START INFORMATION
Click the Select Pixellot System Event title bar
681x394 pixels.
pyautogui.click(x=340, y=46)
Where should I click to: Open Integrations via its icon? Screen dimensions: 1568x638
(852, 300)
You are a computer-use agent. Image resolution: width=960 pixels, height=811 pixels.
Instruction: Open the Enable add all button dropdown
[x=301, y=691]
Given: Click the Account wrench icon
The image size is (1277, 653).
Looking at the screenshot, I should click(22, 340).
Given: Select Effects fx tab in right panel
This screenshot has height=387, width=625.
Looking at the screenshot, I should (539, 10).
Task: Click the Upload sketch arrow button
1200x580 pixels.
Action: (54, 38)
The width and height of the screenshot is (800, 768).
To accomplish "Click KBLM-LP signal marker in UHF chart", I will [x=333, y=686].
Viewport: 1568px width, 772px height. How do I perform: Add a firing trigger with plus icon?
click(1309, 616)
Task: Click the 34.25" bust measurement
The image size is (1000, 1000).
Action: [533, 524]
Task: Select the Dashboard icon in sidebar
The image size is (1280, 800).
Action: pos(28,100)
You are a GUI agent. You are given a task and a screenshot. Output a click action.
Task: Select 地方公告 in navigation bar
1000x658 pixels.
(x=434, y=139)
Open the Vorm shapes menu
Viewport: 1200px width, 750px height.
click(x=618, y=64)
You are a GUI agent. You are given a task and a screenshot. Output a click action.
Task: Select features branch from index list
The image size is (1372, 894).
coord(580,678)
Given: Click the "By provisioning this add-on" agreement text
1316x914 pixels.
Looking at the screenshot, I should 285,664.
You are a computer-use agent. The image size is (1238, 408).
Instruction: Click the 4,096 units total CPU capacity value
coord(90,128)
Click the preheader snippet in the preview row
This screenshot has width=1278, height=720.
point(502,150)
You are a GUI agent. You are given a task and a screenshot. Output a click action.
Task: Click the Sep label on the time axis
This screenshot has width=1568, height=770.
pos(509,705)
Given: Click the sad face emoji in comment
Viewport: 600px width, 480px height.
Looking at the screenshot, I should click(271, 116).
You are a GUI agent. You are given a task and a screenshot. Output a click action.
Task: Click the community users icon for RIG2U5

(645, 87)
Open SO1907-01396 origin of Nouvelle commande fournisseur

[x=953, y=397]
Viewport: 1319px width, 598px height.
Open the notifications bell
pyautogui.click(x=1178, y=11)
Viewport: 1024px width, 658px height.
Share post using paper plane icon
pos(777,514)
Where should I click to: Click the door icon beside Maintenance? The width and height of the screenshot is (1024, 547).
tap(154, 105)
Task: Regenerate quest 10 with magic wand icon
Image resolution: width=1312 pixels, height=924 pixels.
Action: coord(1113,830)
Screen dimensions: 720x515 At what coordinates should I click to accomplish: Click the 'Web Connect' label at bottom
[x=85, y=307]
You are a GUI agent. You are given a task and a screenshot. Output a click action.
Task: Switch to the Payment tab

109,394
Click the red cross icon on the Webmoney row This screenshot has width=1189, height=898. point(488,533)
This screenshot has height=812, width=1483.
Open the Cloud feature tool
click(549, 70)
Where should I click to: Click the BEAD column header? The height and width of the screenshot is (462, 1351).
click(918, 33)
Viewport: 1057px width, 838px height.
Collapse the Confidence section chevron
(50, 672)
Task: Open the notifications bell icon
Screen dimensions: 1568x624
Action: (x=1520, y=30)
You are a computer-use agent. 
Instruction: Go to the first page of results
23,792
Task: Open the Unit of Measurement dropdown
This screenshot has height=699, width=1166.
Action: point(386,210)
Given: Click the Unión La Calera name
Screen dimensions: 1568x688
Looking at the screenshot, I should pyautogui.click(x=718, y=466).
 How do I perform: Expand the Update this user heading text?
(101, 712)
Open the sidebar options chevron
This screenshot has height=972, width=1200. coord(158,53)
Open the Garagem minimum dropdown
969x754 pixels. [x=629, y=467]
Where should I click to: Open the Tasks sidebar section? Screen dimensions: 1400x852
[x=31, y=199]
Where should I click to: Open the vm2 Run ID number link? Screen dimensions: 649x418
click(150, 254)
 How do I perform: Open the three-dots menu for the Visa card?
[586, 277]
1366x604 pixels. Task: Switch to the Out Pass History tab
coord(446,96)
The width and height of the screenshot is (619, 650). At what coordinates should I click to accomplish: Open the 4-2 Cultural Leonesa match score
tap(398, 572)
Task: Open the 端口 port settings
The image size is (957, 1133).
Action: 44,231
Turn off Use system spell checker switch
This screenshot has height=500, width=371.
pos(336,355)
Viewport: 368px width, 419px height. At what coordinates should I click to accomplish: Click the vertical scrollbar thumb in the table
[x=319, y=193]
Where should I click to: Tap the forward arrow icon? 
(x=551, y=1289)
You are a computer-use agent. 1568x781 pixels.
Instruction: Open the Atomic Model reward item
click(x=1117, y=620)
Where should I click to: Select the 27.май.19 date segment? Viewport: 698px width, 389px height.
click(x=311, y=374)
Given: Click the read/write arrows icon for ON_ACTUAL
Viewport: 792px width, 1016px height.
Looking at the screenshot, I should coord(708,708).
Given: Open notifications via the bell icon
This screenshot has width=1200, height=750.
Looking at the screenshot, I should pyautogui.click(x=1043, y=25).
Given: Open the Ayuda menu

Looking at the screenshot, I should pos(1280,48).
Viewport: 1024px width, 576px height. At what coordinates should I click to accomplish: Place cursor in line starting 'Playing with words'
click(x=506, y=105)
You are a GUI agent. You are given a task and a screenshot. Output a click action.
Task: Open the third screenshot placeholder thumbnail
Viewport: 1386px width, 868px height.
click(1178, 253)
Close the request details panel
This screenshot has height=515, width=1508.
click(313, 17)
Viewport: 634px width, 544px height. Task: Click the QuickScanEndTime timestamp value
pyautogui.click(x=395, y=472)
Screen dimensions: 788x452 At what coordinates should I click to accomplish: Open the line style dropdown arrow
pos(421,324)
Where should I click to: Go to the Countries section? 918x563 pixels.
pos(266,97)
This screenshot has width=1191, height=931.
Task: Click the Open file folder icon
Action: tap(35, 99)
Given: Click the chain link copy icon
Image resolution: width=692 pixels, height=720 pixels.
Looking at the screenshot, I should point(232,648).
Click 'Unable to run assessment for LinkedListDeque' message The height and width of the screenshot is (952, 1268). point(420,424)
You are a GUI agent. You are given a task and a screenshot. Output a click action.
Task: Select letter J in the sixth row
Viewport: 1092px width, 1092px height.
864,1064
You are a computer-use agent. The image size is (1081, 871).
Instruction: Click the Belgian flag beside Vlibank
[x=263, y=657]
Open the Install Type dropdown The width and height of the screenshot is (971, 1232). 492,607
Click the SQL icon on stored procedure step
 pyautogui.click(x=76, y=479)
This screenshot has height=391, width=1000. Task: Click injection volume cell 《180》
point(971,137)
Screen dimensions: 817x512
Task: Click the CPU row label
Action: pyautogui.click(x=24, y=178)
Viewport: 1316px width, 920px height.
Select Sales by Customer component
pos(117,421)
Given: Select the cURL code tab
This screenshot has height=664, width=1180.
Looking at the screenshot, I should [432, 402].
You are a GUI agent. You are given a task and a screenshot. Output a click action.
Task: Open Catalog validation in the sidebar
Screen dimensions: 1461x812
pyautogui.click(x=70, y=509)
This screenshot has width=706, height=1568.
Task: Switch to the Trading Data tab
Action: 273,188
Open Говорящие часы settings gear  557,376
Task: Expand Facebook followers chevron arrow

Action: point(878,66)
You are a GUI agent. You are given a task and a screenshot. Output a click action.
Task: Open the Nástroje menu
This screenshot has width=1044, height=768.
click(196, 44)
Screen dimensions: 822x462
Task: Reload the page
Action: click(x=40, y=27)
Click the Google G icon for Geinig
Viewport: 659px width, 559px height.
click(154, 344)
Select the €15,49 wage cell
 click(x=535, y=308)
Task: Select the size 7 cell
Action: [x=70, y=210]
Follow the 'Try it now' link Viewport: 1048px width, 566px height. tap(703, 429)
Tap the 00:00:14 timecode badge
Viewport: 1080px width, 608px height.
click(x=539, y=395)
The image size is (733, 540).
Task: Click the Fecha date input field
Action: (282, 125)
END INFORMATION
Return every line in the listing that contains the word "settings".

Task: Open the 端口 port settings
Open Говорящие часы settings gear  557,376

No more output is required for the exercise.